Crise du parti, plus généralement de la structure
Le parti politique avec sa carte de membre numérotée et sa hiérarchie structurée, son pouvoir centralisé et ses instances vieillissantes autour de la figure inamovible du chef, n’attire plus. Avec à son égard un sentiment de défiance qui ne cesse de croître, le parti politique exerce même un effet repoussoir. Selon un sondage Odoxa de juillet 2024, 82 % des Français ont une mauvaise image des partis politiques - 89 % d’entre eux estimant qu’ils ne sont ni honnêtes ni crédibles (88 %). Dans l’opinion, c’est un fait : à l’ère de « la grande démission », le parti politique en voie d’atomisation n’imprime plus. En phase de déclin, les marques politiques ont beau préférer, stratégiquement dans leur naming, les qualificatifs (« populaires », « humaine »…) aux idéologies (« socialistes », « écologistes »…) pour mettre en lumière davantage une promesse, ici de nouveaux « horizons » ou là « une nouvelle énergie », rien n’y fait : selon le même sondage, 69 % des Français jugent les partis politiques inutiles. Rien d’étonnant donc qu’aujourd’hui, la politique s’organise et prenne forme, vive et s’exprime à l’extérieur des organisations traditionnelles. En réponse aux sujets chauds de l’actualité, l’engagement du citoyen se retrouve en effet ailleurs : dans un collectif, un comité de soutien ou même sur un compte Instagram. Victimes de « LBD », de « harcèlements » ou de « violences sexuelles » ; collectifs « pour la vérité de », « les droits des » ou « la justice pour » : la nouvelle génération, apartisane, ne s’engage plus dans un parti, encore moins pour un homme providentiel. Elle adhère d’abord à une cause pour laquelle, ponctuellement, elle se mobilise, marche et milite.

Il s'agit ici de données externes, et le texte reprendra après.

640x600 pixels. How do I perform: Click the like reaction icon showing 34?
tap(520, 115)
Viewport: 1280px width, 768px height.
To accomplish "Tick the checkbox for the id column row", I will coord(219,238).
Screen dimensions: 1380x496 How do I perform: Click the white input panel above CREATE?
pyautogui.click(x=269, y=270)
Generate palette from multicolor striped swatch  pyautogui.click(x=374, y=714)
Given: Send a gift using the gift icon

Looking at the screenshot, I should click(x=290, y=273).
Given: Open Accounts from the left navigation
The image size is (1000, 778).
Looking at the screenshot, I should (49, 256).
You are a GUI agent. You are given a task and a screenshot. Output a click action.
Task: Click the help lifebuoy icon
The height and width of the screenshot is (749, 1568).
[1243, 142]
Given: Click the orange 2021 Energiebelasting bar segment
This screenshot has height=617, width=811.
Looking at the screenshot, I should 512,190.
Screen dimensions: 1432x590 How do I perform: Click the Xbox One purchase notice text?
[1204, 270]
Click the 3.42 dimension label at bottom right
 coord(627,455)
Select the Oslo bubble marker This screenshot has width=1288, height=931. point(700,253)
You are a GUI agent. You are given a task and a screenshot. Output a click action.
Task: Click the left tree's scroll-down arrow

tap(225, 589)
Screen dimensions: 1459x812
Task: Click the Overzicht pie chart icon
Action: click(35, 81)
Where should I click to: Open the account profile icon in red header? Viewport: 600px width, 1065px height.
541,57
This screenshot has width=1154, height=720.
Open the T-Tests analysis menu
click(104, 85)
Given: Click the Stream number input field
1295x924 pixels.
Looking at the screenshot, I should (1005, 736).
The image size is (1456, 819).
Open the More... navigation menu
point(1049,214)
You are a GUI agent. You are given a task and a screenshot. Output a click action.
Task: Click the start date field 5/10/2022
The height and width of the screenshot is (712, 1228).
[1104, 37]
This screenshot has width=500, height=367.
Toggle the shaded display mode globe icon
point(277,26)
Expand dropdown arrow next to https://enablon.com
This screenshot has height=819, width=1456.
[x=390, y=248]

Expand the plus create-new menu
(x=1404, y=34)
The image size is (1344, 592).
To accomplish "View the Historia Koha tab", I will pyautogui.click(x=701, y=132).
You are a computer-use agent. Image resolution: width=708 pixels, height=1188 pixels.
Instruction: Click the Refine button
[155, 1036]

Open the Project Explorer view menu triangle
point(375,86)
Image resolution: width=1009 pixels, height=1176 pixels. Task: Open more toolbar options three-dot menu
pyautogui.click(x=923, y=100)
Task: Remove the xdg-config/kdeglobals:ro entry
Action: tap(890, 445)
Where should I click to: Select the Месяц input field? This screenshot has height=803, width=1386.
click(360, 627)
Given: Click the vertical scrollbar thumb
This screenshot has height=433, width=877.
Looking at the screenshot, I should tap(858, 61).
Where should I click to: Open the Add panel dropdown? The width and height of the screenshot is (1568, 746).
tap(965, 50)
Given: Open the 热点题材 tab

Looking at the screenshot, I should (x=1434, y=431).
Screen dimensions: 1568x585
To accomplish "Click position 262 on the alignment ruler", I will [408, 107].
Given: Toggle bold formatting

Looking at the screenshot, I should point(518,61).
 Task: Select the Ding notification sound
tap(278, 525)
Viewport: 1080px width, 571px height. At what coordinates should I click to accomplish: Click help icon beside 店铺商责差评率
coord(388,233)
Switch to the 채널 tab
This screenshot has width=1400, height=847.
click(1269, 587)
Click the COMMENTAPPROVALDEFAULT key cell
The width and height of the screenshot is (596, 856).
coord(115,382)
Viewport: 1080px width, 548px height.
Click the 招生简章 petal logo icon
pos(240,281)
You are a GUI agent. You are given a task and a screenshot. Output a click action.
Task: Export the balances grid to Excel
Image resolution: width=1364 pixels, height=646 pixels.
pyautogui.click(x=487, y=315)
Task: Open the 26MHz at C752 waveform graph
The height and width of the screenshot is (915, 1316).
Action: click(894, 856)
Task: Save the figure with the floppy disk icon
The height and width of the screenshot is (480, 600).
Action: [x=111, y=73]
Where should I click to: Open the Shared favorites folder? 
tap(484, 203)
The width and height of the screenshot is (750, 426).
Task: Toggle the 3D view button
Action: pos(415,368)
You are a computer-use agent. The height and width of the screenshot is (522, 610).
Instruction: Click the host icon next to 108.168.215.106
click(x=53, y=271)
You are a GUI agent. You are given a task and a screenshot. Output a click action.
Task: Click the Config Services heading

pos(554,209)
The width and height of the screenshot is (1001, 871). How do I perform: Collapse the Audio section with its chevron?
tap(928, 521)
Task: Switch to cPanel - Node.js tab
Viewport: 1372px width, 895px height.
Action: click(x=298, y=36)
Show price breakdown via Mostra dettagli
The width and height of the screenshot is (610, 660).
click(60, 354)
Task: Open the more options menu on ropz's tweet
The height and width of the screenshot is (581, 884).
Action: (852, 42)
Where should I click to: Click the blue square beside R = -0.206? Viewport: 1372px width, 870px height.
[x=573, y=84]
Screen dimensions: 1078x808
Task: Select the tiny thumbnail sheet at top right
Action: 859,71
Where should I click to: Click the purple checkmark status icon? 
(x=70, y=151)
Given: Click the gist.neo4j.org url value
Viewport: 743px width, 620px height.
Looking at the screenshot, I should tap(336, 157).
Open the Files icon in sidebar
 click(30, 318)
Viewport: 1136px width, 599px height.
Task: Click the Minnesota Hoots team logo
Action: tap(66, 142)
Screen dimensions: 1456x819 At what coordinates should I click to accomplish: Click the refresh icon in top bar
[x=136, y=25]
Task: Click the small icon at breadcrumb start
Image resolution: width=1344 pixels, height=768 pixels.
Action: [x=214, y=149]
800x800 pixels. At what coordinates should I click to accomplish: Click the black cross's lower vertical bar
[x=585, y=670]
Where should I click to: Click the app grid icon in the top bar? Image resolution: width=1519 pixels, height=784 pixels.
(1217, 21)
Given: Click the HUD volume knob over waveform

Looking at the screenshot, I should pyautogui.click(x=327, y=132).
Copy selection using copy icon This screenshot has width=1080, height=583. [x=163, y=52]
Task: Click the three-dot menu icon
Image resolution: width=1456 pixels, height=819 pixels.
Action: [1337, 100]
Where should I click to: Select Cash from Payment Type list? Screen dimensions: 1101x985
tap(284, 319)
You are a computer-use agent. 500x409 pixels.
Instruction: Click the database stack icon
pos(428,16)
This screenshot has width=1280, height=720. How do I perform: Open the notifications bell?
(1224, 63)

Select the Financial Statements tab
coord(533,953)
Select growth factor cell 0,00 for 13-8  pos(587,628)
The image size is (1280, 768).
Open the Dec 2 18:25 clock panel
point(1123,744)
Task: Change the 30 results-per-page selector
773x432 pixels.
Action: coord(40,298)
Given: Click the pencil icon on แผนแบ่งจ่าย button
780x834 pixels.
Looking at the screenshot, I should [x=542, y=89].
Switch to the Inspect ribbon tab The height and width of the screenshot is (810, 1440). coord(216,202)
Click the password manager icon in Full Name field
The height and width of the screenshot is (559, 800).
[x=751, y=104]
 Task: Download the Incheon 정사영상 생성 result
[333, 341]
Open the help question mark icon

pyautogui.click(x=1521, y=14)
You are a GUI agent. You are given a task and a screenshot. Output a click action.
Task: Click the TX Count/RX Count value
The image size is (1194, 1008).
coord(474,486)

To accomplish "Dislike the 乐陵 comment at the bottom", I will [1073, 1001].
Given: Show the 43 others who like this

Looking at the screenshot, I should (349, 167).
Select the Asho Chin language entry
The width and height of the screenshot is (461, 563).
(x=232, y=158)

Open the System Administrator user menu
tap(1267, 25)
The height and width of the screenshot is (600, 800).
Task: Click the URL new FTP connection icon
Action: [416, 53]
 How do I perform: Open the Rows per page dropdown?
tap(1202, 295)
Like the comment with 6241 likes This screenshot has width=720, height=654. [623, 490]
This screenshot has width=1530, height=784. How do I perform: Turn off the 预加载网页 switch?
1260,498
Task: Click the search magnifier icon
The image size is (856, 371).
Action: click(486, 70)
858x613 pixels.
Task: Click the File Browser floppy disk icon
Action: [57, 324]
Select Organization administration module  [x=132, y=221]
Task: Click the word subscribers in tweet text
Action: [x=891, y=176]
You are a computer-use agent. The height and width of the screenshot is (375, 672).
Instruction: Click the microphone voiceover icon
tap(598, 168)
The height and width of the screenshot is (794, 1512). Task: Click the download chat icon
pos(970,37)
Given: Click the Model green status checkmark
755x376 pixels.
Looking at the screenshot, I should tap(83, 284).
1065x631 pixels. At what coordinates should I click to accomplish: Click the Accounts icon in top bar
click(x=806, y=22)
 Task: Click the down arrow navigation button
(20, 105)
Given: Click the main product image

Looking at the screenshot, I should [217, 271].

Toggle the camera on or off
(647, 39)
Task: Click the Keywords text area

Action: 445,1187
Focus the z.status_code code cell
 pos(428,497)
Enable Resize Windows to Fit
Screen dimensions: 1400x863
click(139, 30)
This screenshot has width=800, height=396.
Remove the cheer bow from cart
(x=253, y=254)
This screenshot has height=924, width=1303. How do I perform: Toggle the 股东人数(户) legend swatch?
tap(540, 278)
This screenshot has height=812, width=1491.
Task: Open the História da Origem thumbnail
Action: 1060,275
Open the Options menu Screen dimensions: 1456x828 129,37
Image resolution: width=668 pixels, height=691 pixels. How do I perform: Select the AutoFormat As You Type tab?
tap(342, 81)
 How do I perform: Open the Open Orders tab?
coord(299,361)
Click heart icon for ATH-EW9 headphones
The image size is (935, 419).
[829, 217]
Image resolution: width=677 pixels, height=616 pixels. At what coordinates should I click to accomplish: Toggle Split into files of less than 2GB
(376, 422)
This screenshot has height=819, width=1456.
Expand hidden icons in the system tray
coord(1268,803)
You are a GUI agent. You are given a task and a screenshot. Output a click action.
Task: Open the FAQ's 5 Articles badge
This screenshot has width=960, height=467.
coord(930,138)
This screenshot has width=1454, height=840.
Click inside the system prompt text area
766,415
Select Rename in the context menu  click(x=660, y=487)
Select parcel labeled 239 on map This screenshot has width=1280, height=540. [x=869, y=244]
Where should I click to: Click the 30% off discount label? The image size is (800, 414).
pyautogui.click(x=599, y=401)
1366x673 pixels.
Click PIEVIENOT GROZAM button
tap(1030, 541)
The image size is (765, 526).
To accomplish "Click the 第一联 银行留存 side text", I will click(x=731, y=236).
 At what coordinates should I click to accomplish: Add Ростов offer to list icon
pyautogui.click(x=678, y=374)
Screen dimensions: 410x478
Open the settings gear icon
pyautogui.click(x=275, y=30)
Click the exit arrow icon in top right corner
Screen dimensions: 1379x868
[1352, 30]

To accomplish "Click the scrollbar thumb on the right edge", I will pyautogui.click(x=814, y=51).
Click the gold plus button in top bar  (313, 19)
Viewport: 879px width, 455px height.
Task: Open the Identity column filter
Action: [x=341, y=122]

À l’instar du dirigeant qui constate aujourd’hui que « seulement 53 % des Français ont une bonne image des grandes entreprises » (sondage Elabe, juin 2023), l’homme politique fait face, lui-aussi, à une crise de la structure, laquelle renvoie aux questions liées à la marque employeur (employer branding), c’est-à-dire la capacité à séduire, attirer et fidéliser à travers un environnement si possible positif, transparent, flexible et collaboratif. Présenté comme « un lieu de ressource intellectuelle » par les uns, « un espace de réflexion que tout le monde peut rejoindre » par les autres, le mouvement politique qui, contrairement au parti s’efforce de lever toutes les barrières à l’entrée, tente ainsi de répondre à ces nouveaux enjeux, en redonnant « la parole à la base » et en réinjectant ici et là de « l’espoir » et de « l’espérance » avec des « relais » ancrés dans le réel. De là à ce que, bientôt, l’homme (de l’appareil) politique, pour pallier sa mauvaise image, se présente sur le marché sous l’appellation d’« homme de bien commun » ou « d’homme d’utilité publique », il n’y a donc qu’un pas.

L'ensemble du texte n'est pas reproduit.